WHEN THE QUALITY OF SOURCE DATA FAILS
In our discussion of data quality, we explained how organizations with high data quality use data as a valuable asset that ensures competitiveness, boosts efficiency, improves customer service, and drives profitability. Alternatively, organizations with poor data quality spend much time working with contradictory reports—deviating from business plans (budgets), which leads to misguided decisions based on dated, inconsistent, and erroneous figures. There is, in other words, a strong business case for improved data quality. The question in this section is how organizations can work efficiently to improve the data quality in their source systems (when data is created).
Poor data quality in source systems often becomes evident in connection with profiling when data is combined in the data warehouse, and the trail leads from there to the source system. To improve data quality efficiently, we need to start at the source with validation. For instance, it should not be possible to enter information in the ERP system without selecting an account—it must be obligatory to fill in the account field. If this is not the case, mistakes will sometimes be made that compromise financial reporting. In terms of sales transactions, both customer number and customer name must be filled in.

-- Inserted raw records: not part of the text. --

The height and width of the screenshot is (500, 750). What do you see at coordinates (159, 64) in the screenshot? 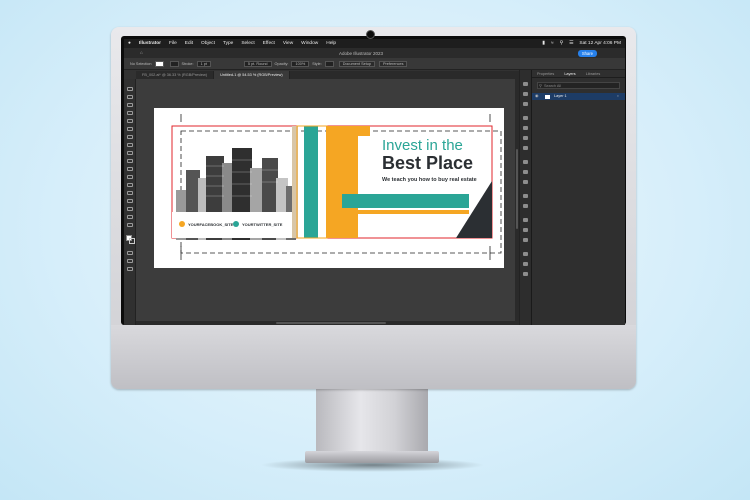
I see `fill-swatch` at bounding box center [159, 64]. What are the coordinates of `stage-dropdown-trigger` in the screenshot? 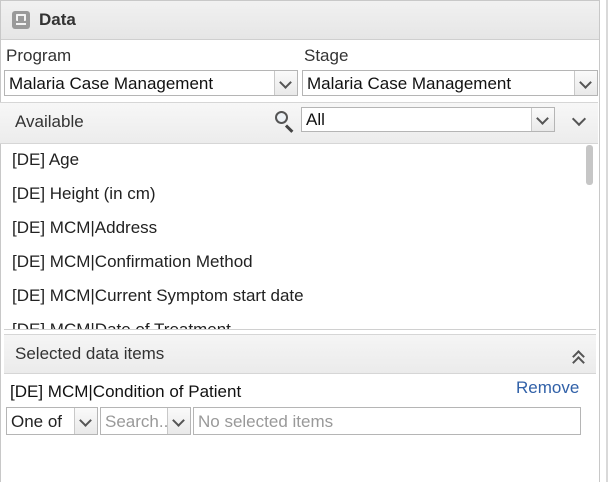 It's located at (586, 83).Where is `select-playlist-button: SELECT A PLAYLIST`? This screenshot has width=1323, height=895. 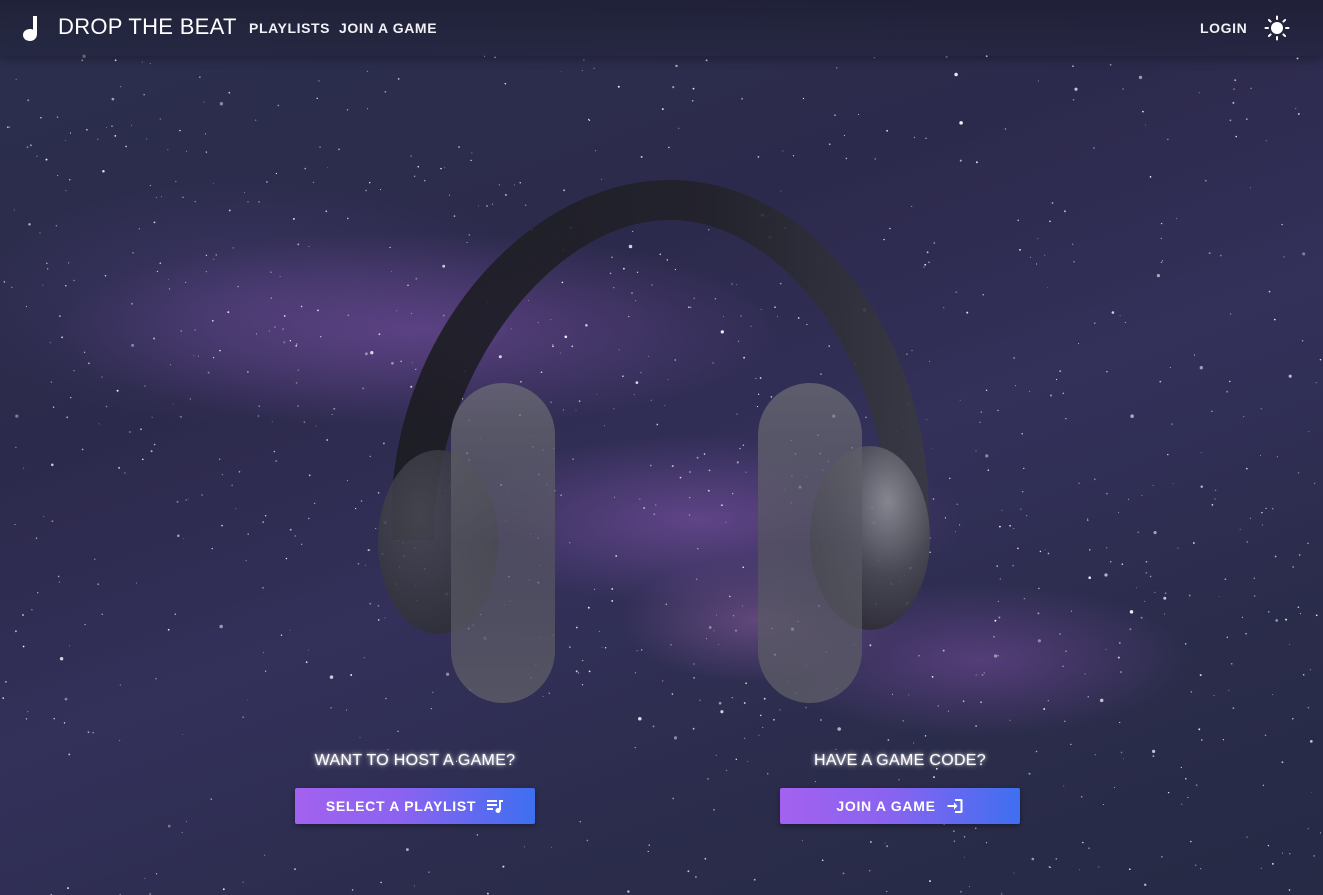
select-playlist-button: SELECT A PLAYLIST is located at coordinates (415, 806).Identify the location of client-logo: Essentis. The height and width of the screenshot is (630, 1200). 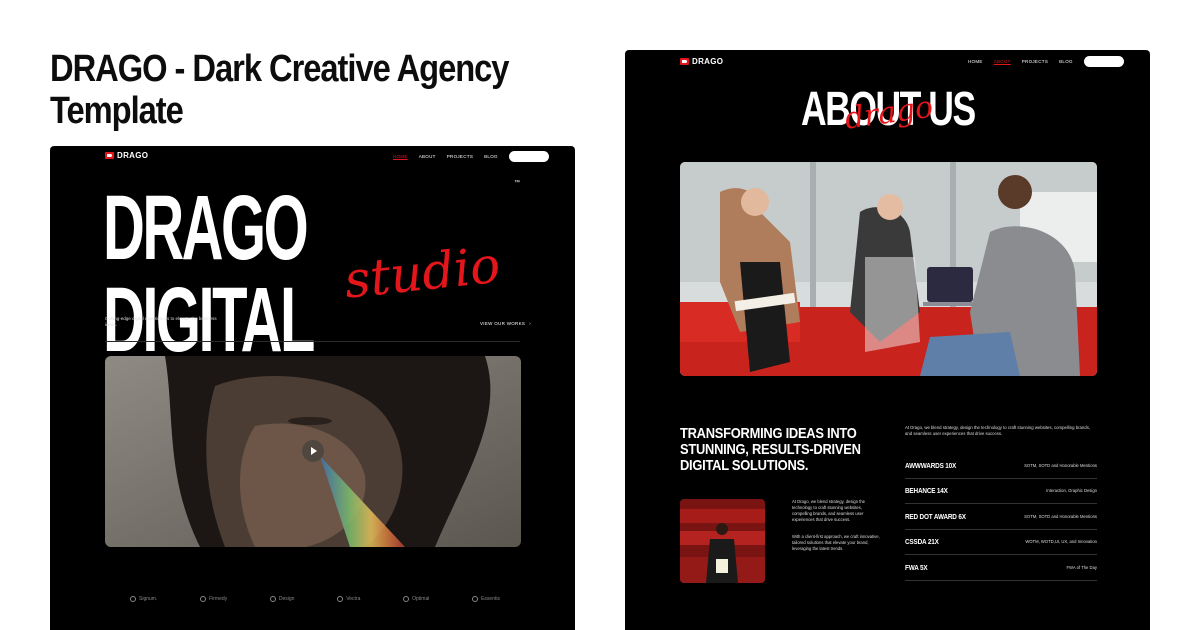
(486, 599).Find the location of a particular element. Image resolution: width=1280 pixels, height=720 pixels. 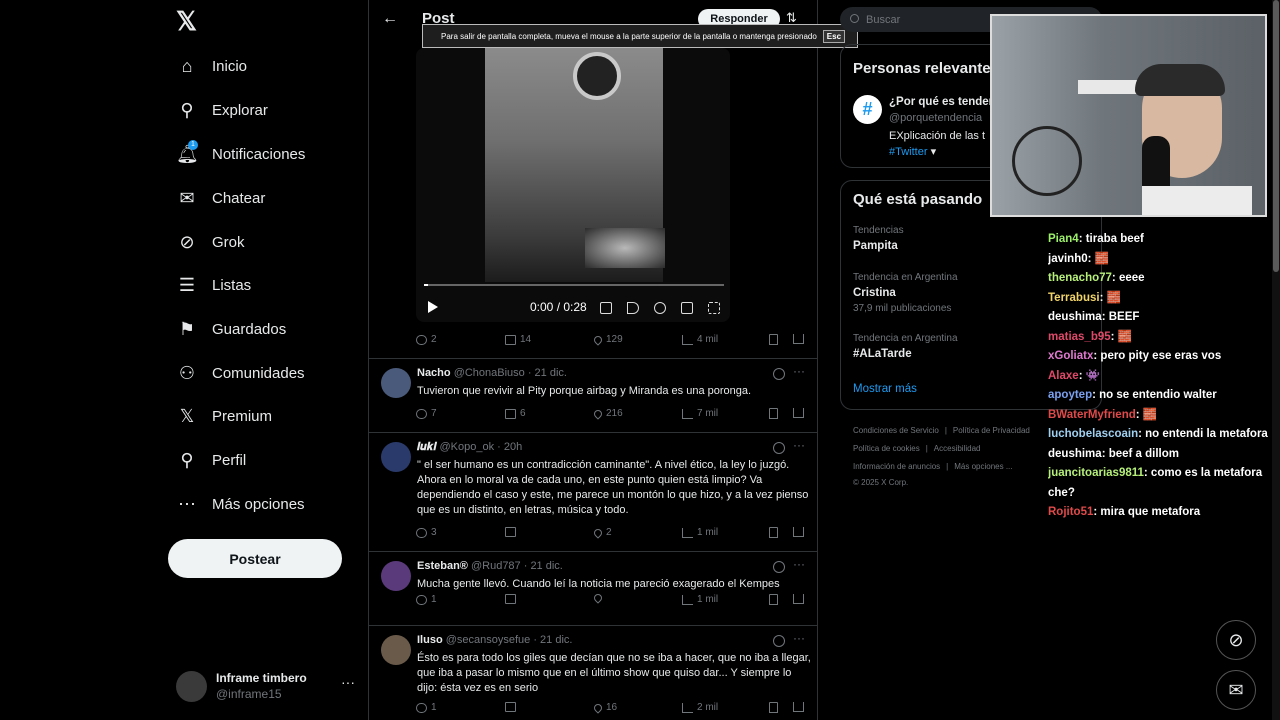

repost-action: 6 is located at coordinates (516, 414). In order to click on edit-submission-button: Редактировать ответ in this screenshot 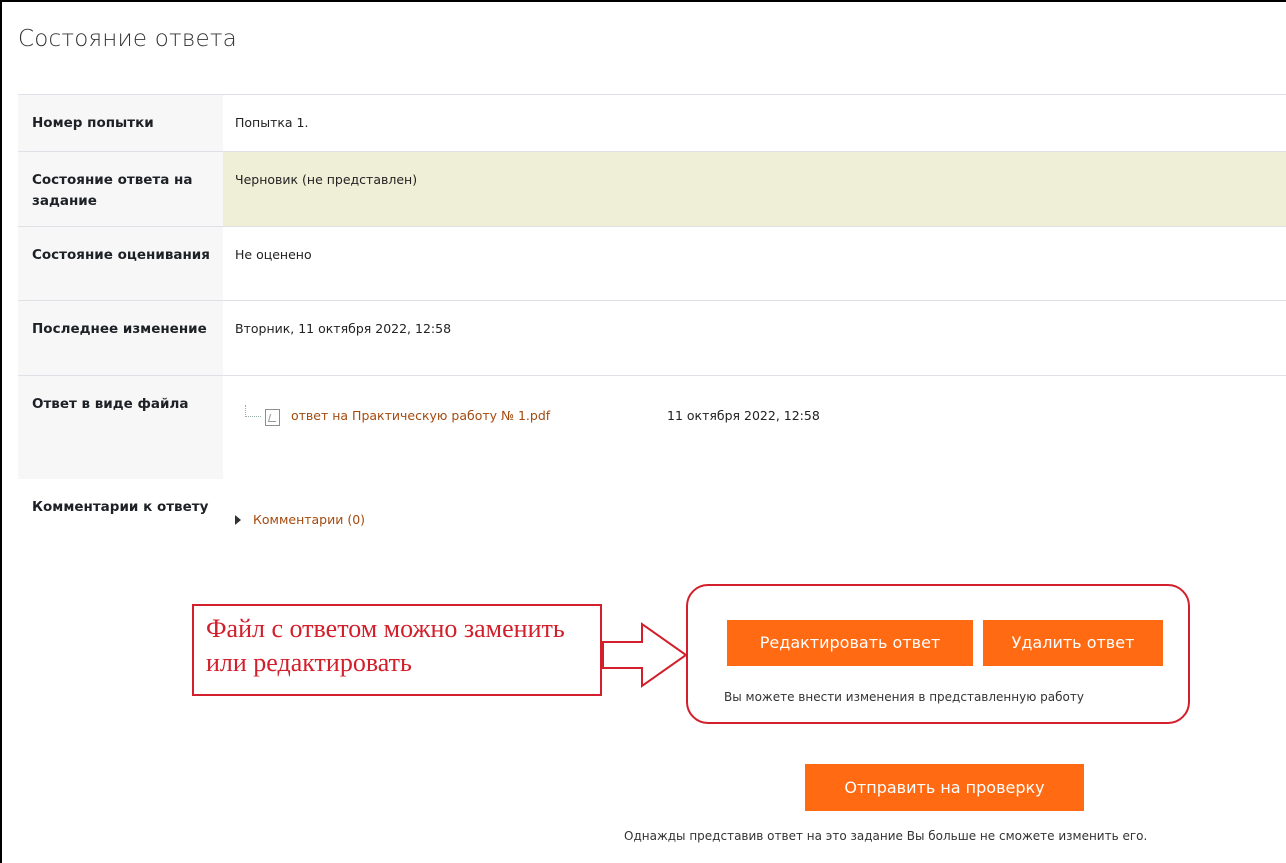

If these details are not registered, we can't know, for example, where to send the goods. Data quality can typically be improved significantly by making it obligatory to fill in important fields in the source systems. Business transactions should simply not go through unless all required fields are completed.
Another well-known data quality problem arises when the same data is entered twice into one or more source systems. In many international organizations, customers are set up and maintained in a local language and alphabet source system as well as in an English system. The first system can handle specific letters such as the double-letter s that is used in the German language or the special letters used in Scandinavia; the other can't. The solution is, of course, to design the system so as to ensure that customer data can be entered and maintained in one place only.
The keys to improved data quality in source systems are to improve the company's validation procedures when data is created, and to hold a firm principle to create and maintain data in one place only.
In this chapter we went through typical data-generating systems in the business's immediate environment and the difference between primary and secondary data, as well as external and internal analyses. We looked at initiatives to improve the data quality of source systems. Finally, we present a way in which a business can prioritize which source systems to collect project-related data from.
We also explained that if we do not see the potential in source data, we will not be able to lead our business with confidence into the future using information as a strategic resource.